Use cases

Let us see what we can do with those concepts in sheraf. Wo do not pretend sheraf can replace tools like Whoosh, but to experiment the flexibility sheraf offers.

Name completion

Imagine we have a cowboy database, and we would like to be able to find cowboys by their names. We have a input field, and we would like to suggest valid cowboy names as the user is typing. Then we can enforce the user to choose one of the valid names to the search. The idea is to find cowboy names that are prefixed by the user input. For instance, if we have a cowboy name George Abitbol, then he would appear in the suggestion box if we type Geor or abit.

Note

This is just an example. In a real situation, querying the database each time an user presses a key does not seem to be a good idea. Periodically generating and caching the valid data you want to suggest sounds a better way to achieve this.

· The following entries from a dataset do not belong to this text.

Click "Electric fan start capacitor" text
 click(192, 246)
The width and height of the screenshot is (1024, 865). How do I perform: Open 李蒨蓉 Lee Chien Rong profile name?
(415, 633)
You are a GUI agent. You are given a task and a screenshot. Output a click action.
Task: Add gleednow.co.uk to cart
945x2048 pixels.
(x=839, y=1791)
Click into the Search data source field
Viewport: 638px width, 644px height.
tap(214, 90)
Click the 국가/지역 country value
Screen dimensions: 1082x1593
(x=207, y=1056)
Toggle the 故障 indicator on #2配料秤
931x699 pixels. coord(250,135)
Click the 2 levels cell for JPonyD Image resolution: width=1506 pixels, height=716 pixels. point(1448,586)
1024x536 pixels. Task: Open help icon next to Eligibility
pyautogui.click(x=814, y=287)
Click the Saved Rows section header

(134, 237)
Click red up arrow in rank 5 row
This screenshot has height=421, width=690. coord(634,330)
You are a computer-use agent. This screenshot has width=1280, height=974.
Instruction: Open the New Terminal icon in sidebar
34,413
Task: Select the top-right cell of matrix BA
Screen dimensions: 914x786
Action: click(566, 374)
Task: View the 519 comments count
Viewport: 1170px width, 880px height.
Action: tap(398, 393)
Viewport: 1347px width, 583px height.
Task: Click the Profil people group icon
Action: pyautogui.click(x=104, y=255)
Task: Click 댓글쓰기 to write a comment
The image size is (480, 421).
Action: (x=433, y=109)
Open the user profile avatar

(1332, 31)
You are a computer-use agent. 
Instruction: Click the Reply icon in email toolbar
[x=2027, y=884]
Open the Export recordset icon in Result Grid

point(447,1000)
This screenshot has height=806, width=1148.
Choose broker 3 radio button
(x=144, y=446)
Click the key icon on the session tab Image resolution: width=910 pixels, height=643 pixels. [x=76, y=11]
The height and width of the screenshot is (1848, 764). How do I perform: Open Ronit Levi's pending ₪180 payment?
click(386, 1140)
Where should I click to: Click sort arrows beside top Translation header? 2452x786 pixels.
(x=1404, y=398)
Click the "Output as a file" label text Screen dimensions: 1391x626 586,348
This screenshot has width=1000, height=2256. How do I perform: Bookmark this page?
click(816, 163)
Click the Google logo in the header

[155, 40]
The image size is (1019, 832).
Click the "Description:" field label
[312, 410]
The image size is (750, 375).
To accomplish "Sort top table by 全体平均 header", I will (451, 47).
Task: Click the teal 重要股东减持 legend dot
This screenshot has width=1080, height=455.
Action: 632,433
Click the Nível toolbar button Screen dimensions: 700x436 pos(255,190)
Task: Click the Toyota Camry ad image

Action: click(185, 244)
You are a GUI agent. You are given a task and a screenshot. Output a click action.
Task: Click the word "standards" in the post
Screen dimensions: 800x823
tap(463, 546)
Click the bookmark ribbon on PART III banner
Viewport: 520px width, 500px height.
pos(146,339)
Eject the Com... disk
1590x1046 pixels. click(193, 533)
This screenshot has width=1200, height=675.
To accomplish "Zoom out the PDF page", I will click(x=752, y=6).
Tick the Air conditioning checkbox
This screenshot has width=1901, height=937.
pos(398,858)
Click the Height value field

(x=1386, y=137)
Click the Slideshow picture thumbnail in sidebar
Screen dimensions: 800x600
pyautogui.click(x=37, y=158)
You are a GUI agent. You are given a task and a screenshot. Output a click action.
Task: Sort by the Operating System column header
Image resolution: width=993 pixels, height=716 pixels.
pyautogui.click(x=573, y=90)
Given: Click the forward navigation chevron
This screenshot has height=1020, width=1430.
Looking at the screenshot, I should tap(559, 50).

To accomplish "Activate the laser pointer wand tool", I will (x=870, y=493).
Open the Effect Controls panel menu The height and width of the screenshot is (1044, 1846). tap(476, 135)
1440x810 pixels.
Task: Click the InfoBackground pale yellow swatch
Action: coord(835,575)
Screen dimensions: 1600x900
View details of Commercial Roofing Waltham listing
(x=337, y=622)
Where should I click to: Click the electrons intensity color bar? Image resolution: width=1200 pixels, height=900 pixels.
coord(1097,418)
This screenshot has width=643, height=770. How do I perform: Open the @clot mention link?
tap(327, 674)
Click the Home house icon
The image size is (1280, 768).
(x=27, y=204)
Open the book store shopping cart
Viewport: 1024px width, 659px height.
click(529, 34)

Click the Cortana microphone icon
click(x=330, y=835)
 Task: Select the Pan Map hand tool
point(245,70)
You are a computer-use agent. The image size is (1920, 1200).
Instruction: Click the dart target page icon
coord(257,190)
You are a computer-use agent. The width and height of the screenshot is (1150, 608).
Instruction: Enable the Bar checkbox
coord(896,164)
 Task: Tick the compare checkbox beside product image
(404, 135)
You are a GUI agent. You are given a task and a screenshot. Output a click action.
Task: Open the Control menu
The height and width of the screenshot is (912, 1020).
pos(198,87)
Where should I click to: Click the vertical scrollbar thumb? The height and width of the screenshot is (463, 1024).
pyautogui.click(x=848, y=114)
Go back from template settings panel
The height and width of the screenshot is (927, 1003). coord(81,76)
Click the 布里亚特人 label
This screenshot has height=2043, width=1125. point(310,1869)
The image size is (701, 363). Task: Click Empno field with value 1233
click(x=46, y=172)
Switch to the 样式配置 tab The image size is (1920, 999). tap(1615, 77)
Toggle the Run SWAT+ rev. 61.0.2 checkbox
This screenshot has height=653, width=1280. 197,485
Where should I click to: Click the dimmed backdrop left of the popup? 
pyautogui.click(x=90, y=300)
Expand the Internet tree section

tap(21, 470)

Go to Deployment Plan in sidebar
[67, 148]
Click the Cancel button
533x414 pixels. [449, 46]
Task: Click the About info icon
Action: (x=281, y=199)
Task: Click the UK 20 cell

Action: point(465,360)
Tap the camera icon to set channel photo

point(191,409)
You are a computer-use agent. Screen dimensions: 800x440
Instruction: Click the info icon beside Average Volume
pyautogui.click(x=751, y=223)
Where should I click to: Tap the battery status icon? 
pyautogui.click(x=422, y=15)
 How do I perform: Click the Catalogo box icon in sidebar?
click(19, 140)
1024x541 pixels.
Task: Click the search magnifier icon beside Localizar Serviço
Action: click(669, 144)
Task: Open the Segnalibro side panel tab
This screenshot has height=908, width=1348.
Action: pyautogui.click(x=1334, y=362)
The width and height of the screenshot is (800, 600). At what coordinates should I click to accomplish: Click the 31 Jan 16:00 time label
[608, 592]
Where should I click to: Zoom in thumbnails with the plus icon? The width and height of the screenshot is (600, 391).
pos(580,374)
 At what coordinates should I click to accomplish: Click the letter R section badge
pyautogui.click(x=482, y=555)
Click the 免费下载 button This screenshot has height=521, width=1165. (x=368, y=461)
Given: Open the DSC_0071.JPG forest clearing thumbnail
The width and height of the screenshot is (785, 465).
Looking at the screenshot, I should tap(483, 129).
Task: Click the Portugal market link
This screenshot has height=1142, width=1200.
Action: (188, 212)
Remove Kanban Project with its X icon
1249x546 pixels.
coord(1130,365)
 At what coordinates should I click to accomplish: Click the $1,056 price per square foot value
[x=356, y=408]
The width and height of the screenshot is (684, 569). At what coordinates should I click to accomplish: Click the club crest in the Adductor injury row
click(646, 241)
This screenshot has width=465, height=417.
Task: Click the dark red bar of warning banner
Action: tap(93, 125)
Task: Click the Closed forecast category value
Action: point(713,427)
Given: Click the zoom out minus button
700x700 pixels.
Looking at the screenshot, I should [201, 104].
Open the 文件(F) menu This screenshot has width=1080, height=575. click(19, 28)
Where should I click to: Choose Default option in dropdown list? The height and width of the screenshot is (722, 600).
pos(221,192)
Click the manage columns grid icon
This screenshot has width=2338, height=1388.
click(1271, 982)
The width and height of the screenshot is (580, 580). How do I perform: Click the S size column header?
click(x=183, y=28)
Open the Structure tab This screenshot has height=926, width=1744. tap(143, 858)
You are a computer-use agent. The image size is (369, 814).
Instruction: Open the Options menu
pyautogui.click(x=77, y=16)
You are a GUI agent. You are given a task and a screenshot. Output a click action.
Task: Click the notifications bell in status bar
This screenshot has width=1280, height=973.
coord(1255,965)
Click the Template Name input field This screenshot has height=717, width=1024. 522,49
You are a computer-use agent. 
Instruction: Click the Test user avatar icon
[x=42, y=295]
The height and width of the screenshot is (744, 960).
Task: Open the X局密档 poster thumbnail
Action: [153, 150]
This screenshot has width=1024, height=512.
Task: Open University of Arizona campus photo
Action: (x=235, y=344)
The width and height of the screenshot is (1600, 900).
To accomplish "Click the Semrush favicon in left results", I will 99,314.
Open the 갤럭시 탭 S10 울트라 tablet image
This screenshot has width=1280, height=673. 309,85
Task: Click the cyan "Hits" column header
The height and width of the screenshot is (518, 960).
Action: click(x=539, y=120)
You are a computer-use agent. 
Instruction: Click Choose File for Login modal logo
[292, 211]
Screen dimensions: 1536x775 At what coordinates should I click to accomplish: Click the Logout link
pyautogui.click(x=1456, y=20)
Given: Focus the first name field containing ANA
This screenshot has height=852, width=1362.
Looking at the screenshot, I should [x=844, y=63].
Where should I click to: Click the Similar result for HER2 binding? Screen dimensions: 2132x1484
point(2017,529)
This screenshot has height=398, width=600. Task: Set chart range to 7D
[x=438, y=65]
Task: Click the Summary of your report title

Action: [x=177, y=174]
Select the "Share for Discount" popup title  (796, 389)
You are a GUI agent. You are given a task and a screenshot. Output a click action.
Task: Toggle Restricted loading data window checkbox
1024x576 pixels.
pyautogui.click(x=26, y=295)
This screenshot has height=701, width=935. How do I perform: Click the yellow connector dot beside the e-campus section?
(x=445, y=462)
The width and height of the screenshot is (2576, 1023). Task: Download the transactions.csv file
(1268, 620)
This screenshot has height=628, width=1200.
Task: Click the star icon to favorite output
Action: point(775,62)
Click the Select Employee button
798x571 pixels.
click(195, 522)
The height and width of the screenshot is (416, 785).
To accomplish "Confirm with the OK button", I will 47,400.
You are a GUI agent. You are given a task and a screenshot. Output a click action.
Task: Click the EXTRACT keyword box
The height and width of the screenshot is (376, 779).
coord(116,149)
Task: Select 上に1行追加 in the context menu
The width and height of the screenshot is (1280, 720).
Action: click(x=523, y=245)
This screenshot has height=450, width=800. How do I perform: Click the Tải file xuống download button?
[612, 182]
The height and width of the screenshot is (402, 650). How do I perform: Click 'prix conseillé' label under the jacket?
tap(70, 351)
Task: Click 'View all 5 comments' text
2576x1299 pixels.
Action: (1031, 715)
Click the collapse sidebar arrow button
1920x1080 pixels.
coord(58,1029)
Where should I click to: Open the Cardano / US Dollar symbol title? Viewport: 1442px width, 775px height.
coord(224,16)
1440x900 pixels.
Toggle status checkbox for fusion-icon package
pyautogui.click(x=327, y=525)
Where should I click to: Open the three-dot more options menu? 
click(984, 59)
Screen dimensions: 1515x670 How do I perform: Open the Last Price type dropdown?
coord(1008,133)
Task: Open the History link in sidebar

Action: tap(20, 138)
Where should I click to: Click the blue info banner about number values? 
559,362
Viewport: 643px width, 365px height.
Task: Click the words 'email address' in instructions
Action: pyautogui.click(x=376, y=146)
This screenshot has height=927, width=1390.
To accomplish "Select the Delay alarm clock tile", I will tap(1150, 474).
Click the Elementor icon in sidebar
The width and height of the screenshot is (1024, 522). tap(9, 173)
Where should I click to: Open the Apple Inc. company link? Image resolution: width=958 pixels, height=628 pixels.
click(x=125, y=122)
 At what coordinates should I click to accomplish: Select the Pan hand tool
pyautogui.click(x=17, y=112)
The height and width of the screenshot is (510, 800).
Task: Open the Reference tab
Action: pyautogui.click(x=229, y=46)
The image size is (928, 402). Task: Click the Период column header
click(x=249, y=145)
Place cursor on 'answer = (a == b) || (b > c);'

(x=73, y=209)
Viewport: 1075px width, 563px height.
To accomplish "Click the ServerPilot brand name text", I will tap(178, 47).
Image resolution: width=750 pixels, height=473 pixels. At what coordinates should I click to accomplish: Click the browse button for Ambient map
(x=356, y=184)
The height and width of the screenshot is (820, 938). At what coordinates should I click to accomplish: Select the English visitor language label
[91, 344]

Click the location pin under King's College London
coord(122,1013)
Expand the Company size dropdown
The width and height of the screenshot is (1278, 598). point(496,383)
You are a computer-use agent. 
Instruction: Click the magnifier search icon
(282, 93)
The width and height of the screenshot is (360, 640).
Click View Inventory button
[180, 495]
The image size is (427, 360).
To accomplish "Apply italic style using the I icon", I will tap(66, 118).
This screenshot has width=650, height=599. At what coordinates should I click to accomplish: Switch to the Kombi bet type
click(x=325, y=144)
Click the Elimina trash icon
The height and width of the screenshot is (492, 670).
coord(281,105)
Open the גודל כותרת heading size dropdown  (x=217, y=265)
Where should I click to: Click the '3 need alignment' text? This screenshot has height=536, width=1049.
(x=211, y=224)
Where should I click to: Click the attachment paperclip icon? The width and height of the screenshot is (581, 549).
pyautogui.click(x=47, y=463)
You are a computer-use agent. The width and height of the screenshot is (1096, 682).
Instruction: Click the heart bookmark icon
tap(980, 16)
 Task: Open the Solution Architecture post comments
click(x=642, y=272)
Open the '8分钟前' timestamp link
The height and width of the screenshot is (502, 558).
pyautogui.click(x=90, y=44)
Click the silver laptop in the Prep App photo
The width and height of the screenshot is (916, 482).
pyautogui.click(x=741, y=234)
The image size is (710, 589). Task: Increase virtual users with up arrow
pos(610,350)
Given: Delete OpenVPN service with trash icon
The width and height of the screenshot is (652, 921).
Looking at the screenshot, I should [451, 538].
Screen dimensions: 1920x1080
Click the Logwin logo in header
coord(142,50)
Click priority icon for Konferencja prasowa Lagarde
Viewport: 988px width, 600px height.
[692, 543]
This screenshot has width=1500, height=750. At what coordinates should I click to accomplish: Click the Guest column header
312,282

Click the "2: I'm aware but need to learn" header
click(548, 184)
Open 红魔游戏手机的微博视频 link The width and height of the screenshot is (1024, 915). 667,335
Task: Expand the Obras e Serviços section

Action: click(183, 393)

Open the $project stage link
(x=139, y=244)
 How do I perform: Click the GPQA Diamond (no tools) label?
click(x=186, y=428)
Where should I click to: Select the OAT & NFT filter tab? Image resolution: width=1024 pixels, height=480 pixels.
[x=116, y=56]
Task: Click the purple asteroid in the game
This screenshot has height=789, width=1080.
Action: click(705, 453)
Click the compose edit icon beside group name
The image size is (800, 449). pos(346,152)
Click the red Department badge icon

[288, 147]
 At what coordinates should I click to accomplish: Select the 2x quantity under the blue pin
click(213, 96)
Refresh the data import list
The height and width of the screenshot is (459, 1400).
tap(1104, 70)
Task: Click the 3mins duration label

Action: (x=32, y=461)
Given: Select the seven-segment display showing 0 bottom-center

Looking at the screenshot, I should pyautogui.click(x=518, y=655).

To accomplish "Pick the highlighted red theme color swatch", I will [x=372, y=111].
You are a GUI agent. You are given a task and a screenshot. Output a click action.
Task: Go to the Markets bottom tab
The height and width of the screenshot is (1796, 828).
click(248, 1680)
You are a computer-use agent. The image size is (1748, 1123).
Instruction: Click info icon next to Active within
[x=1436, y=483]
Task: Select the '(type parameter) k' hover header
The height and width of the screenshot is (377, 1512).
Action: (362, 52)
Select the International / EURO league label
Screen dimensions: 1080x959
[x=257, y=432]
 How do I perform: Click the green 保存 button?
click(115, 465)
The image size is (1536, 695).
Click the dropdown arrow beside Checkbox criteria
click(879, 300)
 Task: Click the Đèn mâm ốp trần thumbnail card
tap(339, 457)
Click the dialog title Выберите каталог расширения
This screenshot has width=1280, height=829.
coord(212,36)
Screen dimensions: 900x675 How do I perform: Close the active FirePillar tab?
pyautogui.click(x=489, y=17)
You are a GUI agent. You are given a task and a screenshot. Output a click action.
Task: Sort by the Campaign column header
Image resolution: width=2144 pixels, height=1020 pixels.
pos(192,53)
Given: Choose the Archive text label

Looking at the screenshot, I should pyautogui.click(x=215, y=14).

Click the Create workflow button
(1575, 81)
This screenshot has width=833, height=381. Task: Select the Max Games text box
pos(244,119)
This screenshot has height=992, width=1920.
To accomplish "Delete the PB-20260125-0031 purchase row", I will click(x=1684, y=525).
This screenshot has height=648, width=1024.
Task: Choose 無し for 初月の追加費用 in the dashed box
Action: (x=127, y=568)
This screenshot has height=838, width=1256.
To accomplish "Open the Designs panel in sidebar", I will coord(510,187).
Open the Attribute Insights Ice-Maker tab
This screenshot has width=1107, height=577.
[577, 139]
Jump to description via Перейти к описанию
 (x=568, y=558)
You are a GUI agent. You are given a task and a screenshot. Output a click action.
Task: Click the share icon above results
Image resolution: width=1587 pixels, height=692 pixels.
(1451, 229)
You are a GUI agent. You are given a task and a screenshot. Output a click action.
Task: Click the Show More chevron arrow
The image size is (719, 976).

  • We do not have to understand a whole natural language like English, because proper nouns won’t appear in a dictionnary. Also each name stands for a unique person, and there is no name synonyms. In that case it seems useless to deal with stemming or lemmatization.

  • We can consider our search queries will be indexed maximum once for each cowboy. Thus, we can avoid using pertinence algorithms.

  • We just want to find approximate matches, so case and accents won’t matter. Thus, we can use alphabet reduction techniques.

  • We can provide useful data to users before they can make a typo, so typo correction algorithms are not needed here.

>>> import unidecode
>>> import itertools
>>> def cowboy_indexation(string):
...     lowercase = string.lower()
...     unaccented = unidecode.unidecode(lowercase)
...     names = unaccented.split(" ")
...     permutations = {
...         " ".join(perm)
...         for perm in itertools.permutations(names, len(names))
...     }
...     return {
...         name[:x]
...         for name in permutations
...         for x in range(len(name))
...         if name[:x]
...     }
...
>>> def cowboy_query(string):
...     lowercase = string.lower()
...     return {unidecode.unidecode(lowercase)}
...
>>> class Cowboy(sheraf.Model):
...     table = "cowboys_prefixes"
...     name = sheraf.StringAttribute().index(
...         index_keys_func=cowboy_indexation,
...         search_keys_func=cowboy_query,
...     )

The indexation method sets the names in lowercase, remove the accents, then build all the possible combinations of words in the name (because we want the user to be able to type George Abitbol or Abitbol George), and then build all the possible prefixes for those combinations.

>>> with sheraf.connection(commit=True):
...    george = Cowboy.create(name="George Abitbol")
...
...    assert [george] == Cowboy.search(name="George")
...    assert [george] == Cowboy.search(name="gEoRgE")
...    assert [george] == Cowboy.search(name="Abitbol")
...    assert [george] == Cowboy.search(name="geo")
...    assert [george] == Cowboy.search(name="abi")
...    assert [george] == Cowboy.search(name="George Abi")
...    assert [george] == Cowboy.search(name="Abitbol Geo")
...
...    assert [] == Cowboy.search(name="Peter")
...    assert [] == Cowboy.search(name="eorge")

We can see that any prefix of any words in the name is enough to find back a cowboy.